The economic reality of the 2011 disaster is that the strong yen saved the country. The yen is too weak for Japan to continue current levels of energy imports. Japan needs cheap energy, now. And it’s sitting there, in 50 reactors up and down the country.
The voices you hear from Japan in support of restarting these nuclear-power plants are not cold-blooded. Nobody wants to relive the horrors of March 12 and March 14, 2011, when the Fukushima No. 1 nuclear power plant’s reactors exploded. It is inconceivable that Japan will ever design a new nuclear-power plant, and highly unlikely that the two under construction will ever be fully operational. No, the pro-voices are economic-rational: Until Japan has alternative domestic-energy sources tied into its grid, there is no choice. Without nuclear energy, Abenomics will fail.
The politics behind this are surprising. At the national level, the plans of Abe’s Liberal Democratic Party, which has a strong pro-nuclear image, are no secret. The government recently announced that after new regulation takes effect in July, several power plants could go back online — presumably in time for August’s summer heat wave.
Even so, Abe’s popularity is intact. According to a leading energy think tank in Tokyo, 52 percent of Japanese were in favor of nuclear energy before Fukushima, and 39 percent were still in favor immediately after the disaster. This may have nudged back up, judging from the dwindling participation at the weekly “Sayonara Nuclear” demonstrations.
The real challenge is the local governments, which have veto rights. Surprisingly, a recent poll among 135 cities located in nuclear evacuation zones showed that 49 percent of mayors would agree to a restart. The official (what Japanese call tatemae) argument is: Nobody likes to live near such a plant, but there they are, as toxic as ever (though certainly less volatile than when switched on), and we don’t know much about disposing of unused nuclear-power plants. So, we might as well turn them back on.

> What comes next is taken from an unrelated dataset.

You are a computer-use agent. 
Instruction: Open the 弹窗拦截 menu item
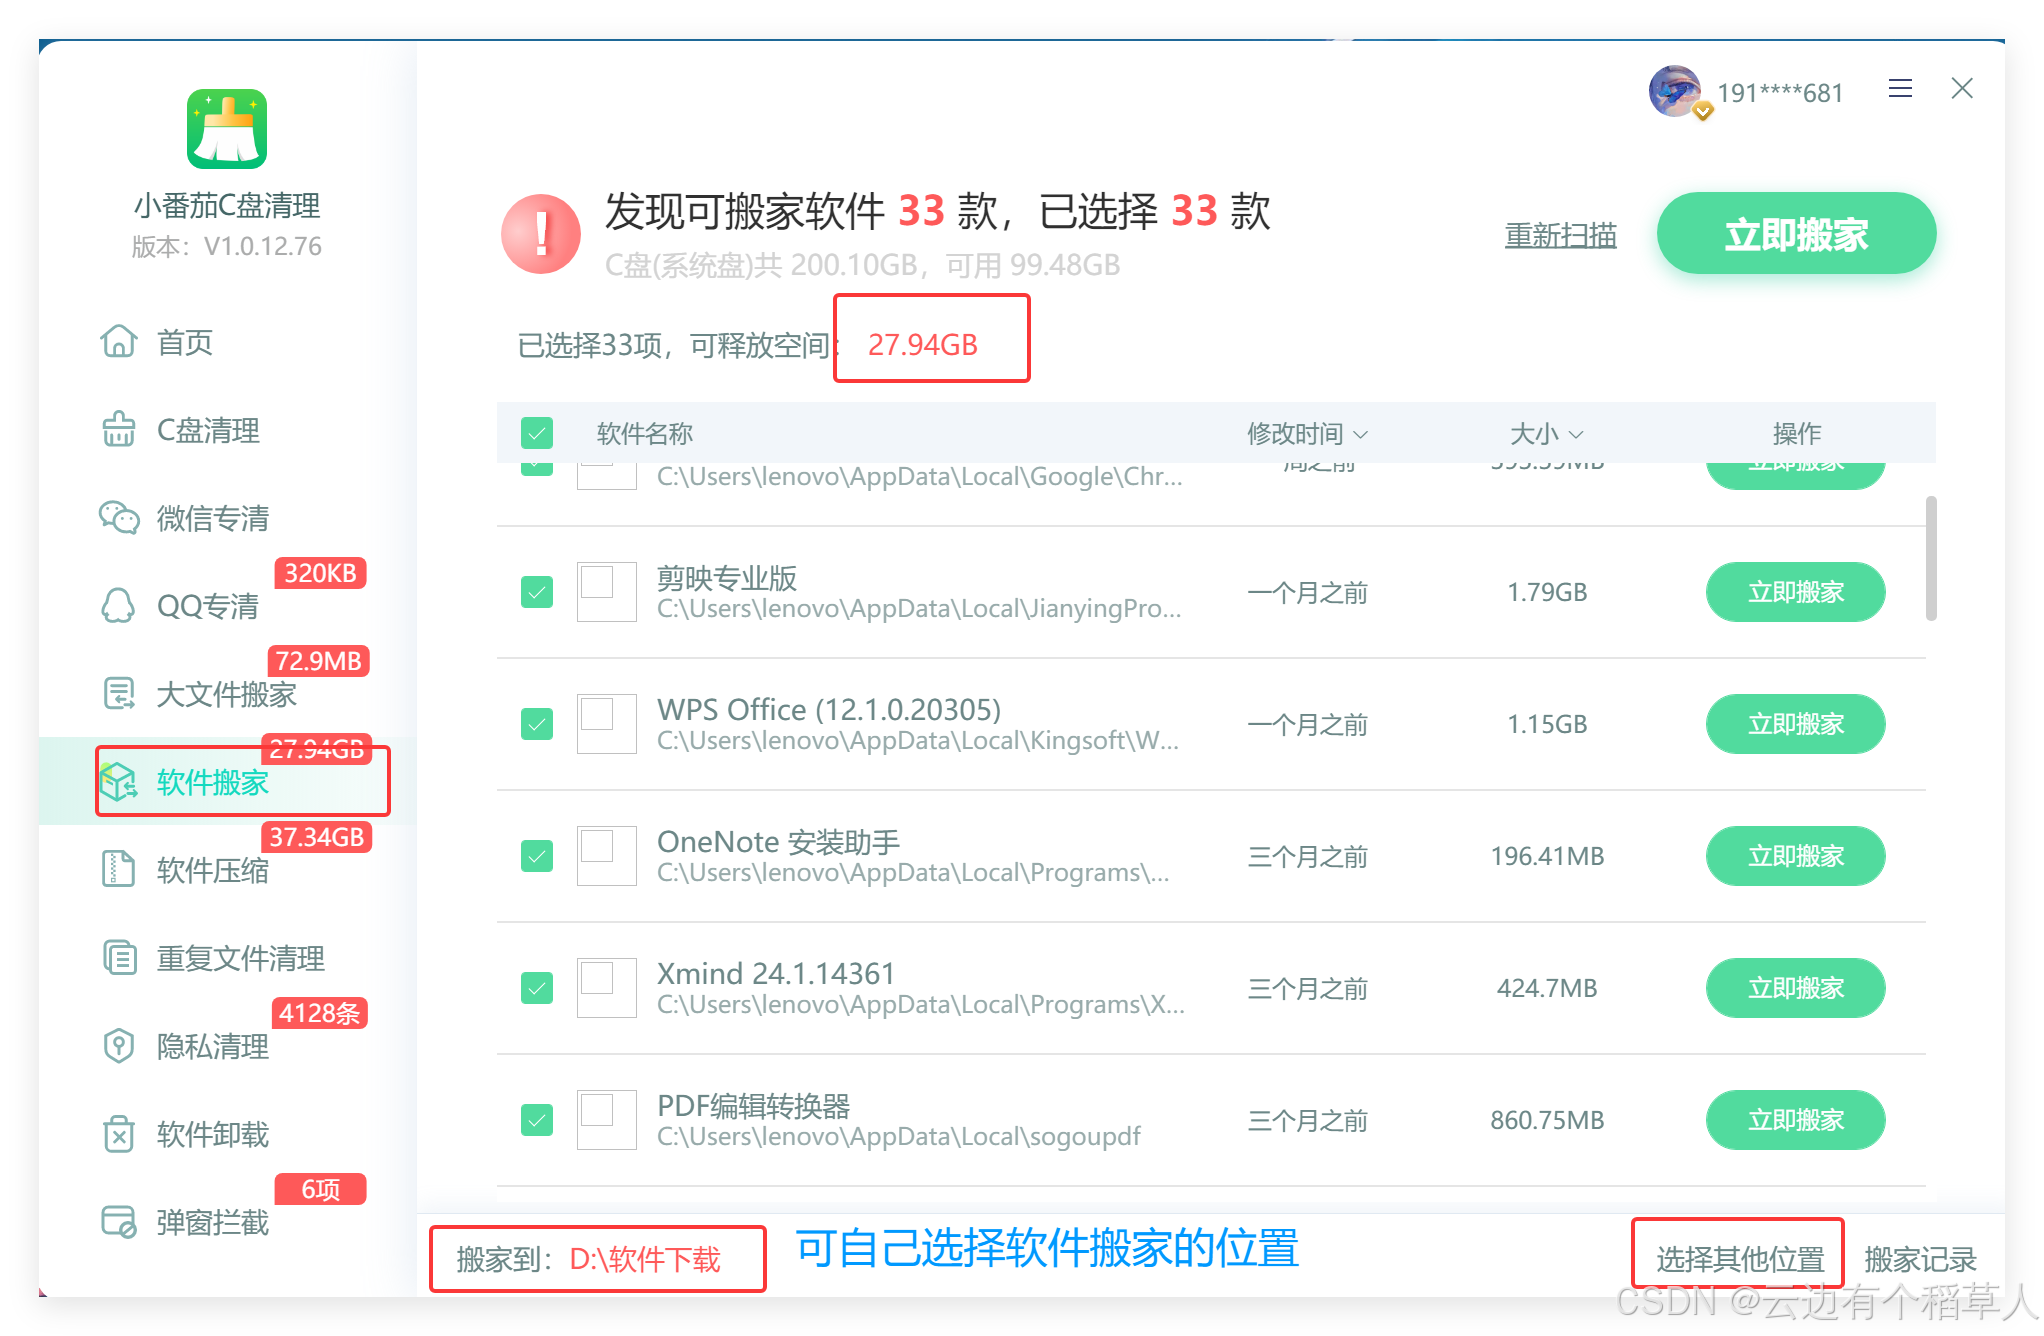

The real (honne) story is that the plant owner/operators — the 10 local monopolists that run Japan’s energy system — pay their annual “dues” to the localities, not just in the form of jobs but straight money to communities and incumbent local governments.
The final piece to the puzzle, then, is how local governments and mayors who were vociferously against nuclear just last year can switch sides without losing votes. Consider the usually clever mayor of Osaka, Toru Hashimoto, now known globally as “the man who prescribes prostitutes for soldiers.” Osaka is much more nuclear-dependent than any other large city; it is close to the biggest agglomeration of nuclear-power plants in Fukui prefecture and surroundings, all operated by Kansai Electric Power Co., with headquarters in Osaka.
Co-leader of the conservative Japan Restoration Party, Hashimoto also served briefly in 2012 as the anti-nuclear movement leader. Osaka happens to get really hot in August, and needs cheap electricity. Whatever Hashimoto’s intentions with his bizarre tweets about Japan’s wartime behavior, they certainly have distracted voters from the tough choice he faces on energy. Indeed, the self-inflicted damage to his reputation now gives him the political space to go quietly along with the ruling party.
Not one part of this story is palatable, whether it is Japan’s glaring dependence on nuclear energy, the slow progress of the search for alternatives, or the inefficiencies of its grid. Yet whatever the future resolution of those problems, Japan has only one viable course of action: It cannot afford not to turn its nuclear-power plants back on.
Ulrike Schaede is a professor of Japanese business at the University of California, San Diego, and the author of “Choose and Focus: Japanese Business Strategies for the 21st Century.” The opinions expressed are her own.